Colin Kaepernick made a surprise appearance Sunday night in Los Angeles, citing his mission of protest in accepting an advocacy award at an ACLU of Southern California banquet.
"We all have an obligation no matter the risk, and regardless of reward, to stand up for our fellow men and women who are being oppressed with the understanding that human rights cannot be compromised," said Kaepernick, who has rarely spoken publicly since opting out of his contract with the San Francisco 49ers in March to become a free agent.
Kaepernick, 30, was on hand to accept the Eason Monroe Courageous Advocate Award to the surprise of a star-studded audience at the organization's annual Bill of Rights Dinner in Beverly Hills.

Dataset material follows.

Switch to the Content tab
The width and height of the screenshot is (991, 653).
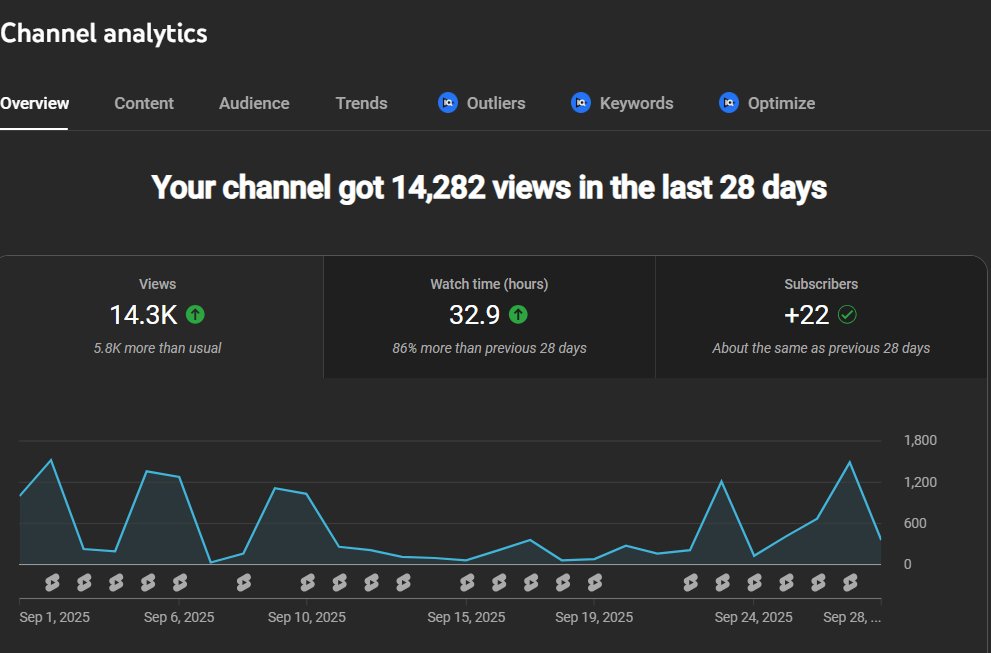point(143,102)
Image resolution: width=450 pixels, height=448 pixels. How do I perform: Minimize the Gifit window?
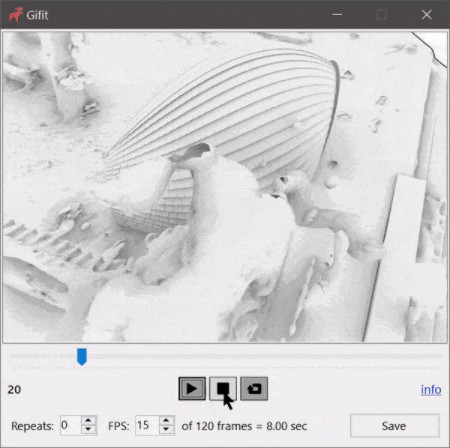(337, 14)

Hector Villagra, the local group's executive director, said at the event that Kaepernick "took a stand knowing he would risk his job."

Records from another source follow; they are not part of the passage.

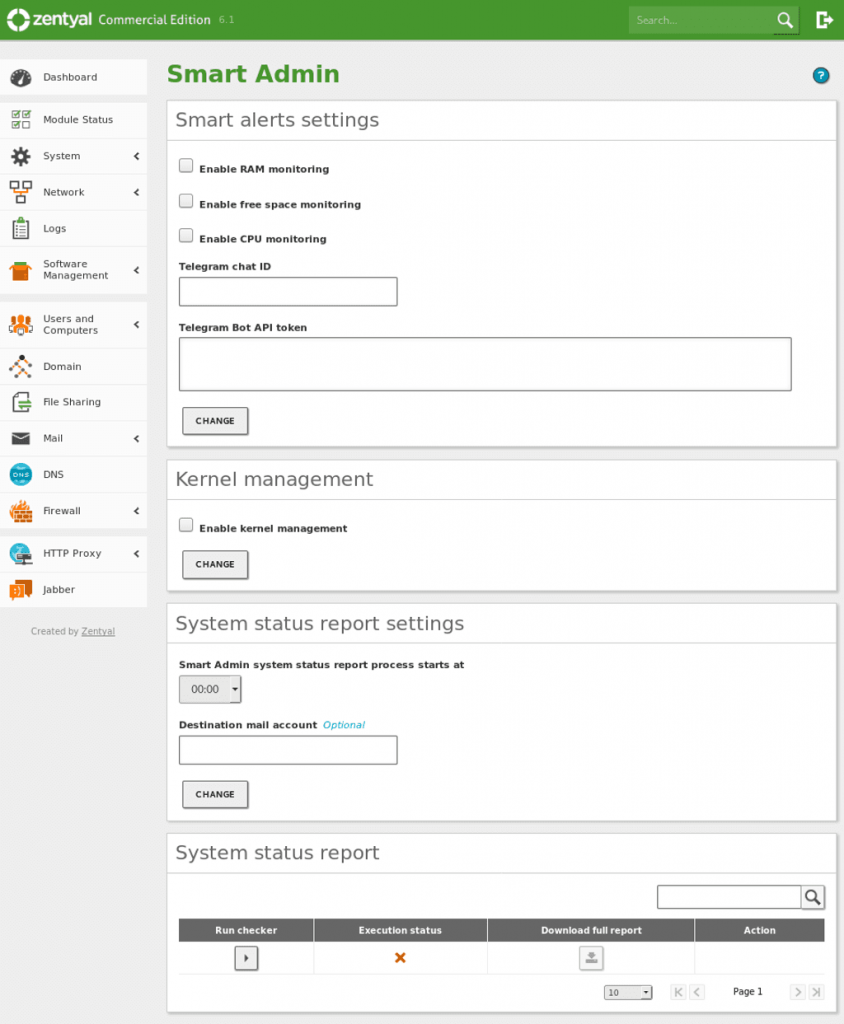Open the Jabber module icon
This screenshot has width=844, height=1024.
tap(21, 590)
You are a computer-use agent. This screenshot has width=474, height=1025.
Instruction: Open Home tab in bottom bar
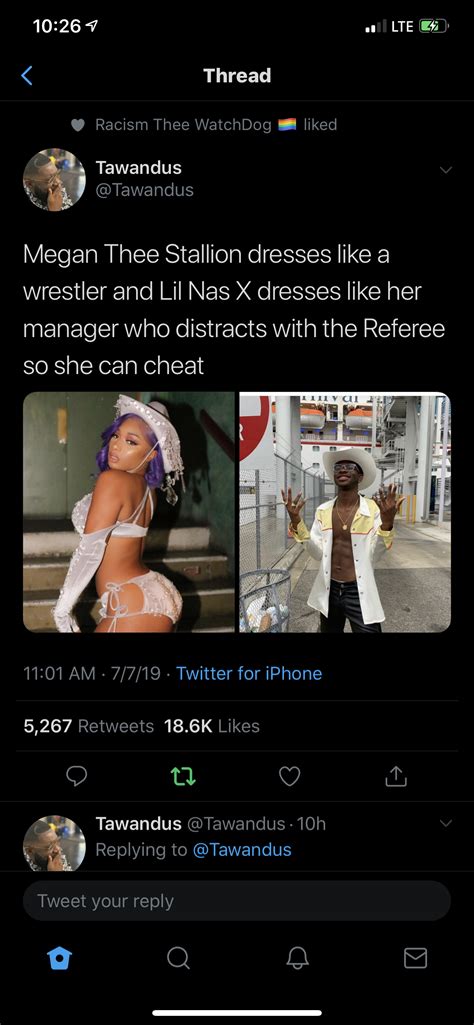point(59,958)
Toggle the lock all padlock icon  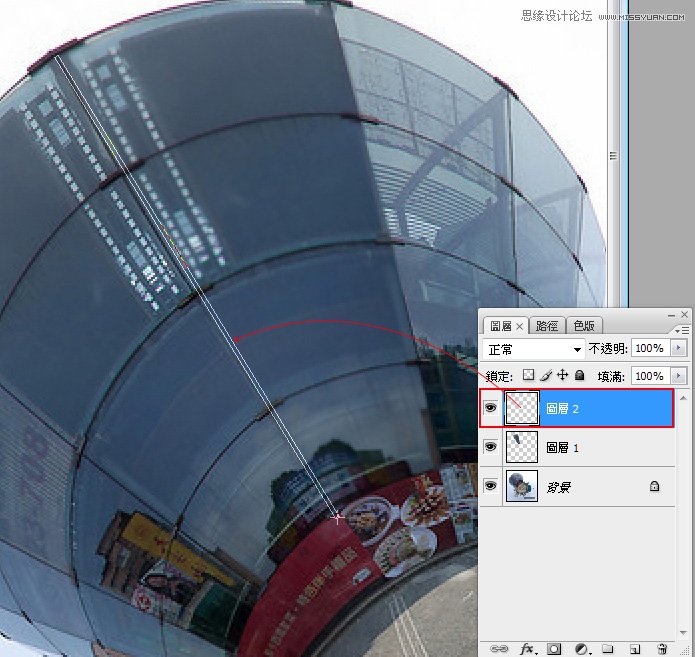click(x=579, y=376)
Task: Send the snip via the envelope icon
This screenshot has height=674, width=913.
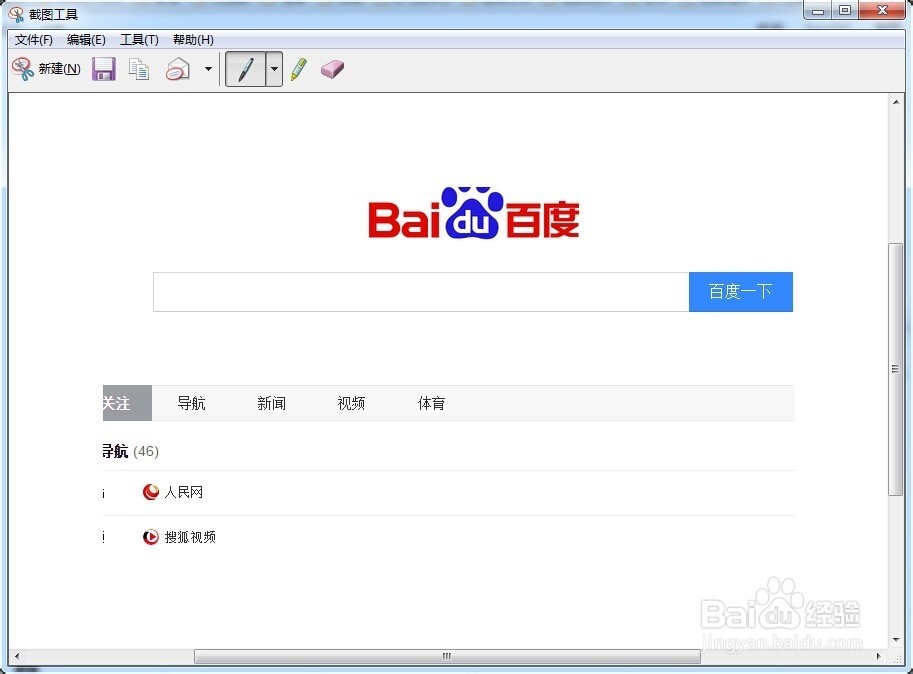Action: pyautogui.click(x=178, y=69)
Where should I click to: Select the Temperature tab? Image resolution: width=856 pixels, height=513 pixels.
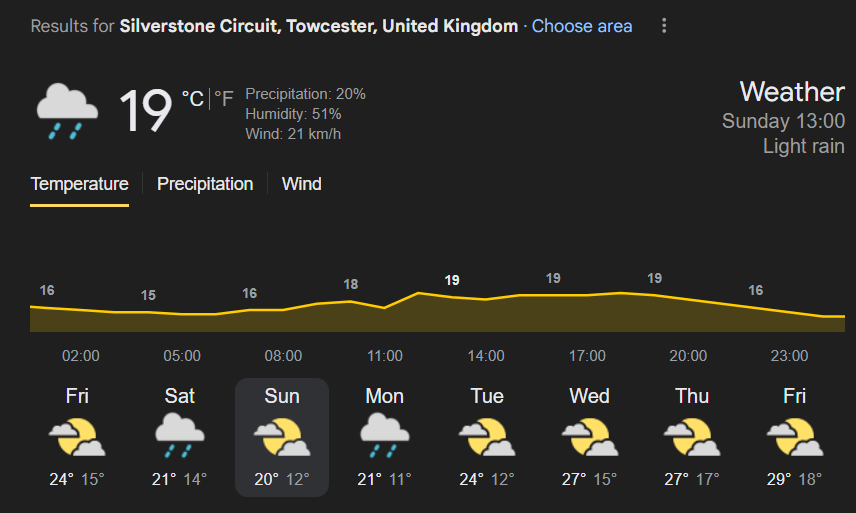[79, 184]
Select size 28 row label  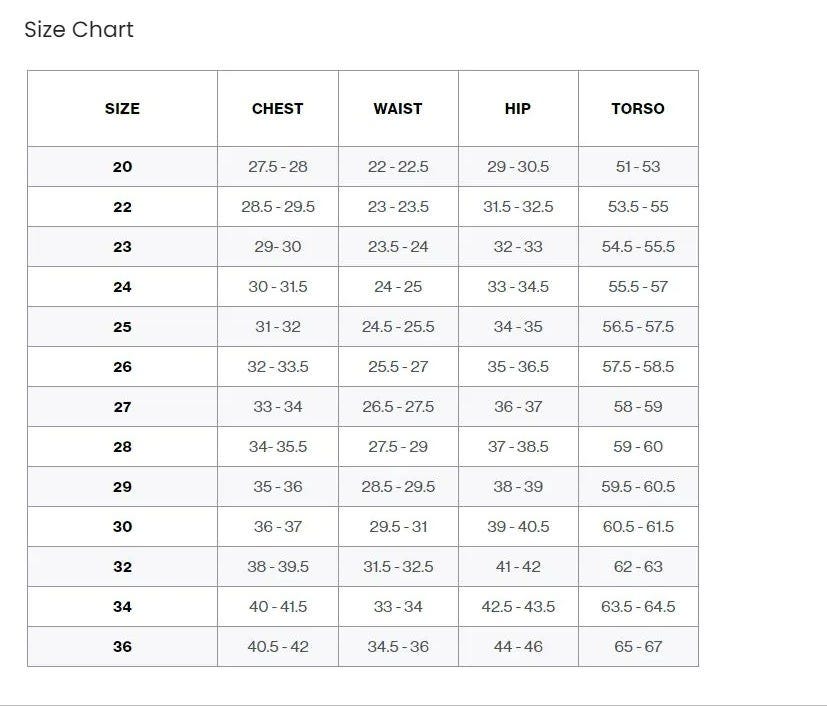pyautogui.click(x=122, y=447)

"He has lost his job, one that he loved and was supremely talented and skilled at," Villagra said, according to a Los Angeles Times report citing event organizers. "He took a stand knowing that some would criticize him, and he has been viciously and unfairly criticized. He has been called a traitor because too many people in this country confuse dissent for disloyalty."
Kaepernick was named "Citizen of the Year" last month by GQ magazine, which published a feature story detailing his emergence as a polarizing figure in the wake of his national anthem protests. Kaepernick agreed to participate in the photography for the story but did not talk on the record to GQ, which reported he had "grown wise to the power of his silence."

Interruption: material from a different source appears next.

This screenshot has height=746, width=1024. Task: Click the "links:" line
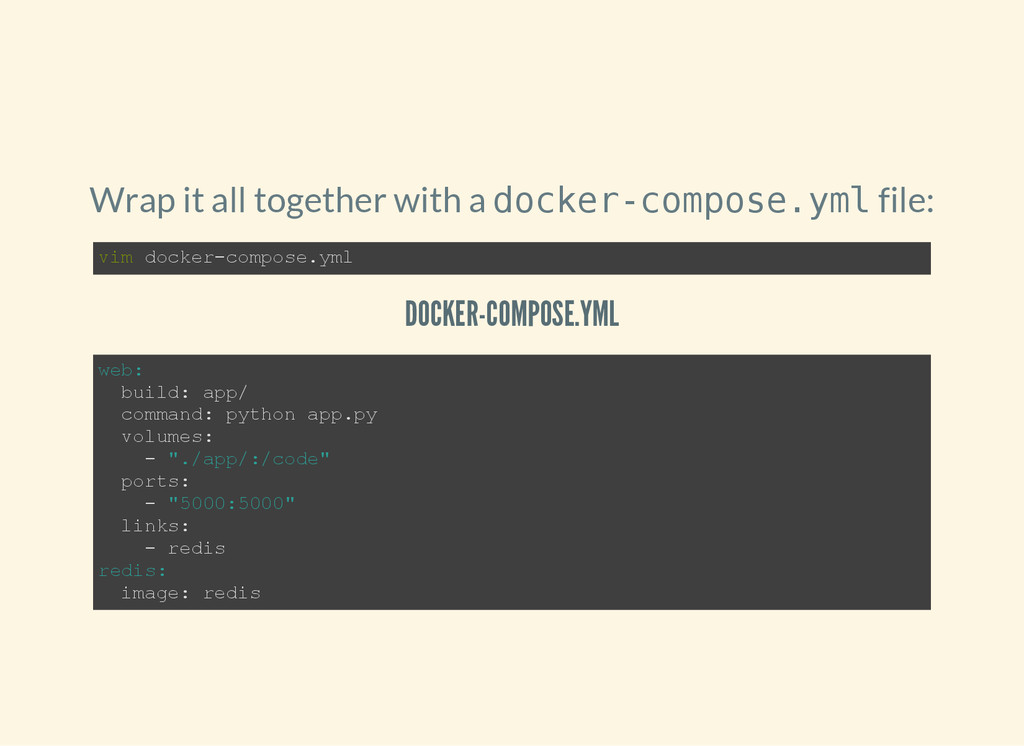[x=155, y=525]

Kaepernick, who led San Francisco to consecutive NFC Championship Games and one Super Bowl appearance, remains unsigned. He filed a grievance last month that NFL owners colluded against him because of the protests to raise awareness of police brutality against African-Americans and other issues.
Last week, the NFL committed $90 million over the next seven years to social justice causes in a three-segment plan that involves league players. In a memo sent to the 32 teams on Friday and obtained by The Associated Press, the league unveiled what it calls a new and expanded program of community improvement.
The new initiative comes in response to the movement started by Kaepernick of player demonstrations staged during the national anthem. The protests include kneeling during the anthem, an act that has drawn steady criticism from President Donald Trump.
Information from The Associated Press was used in this report.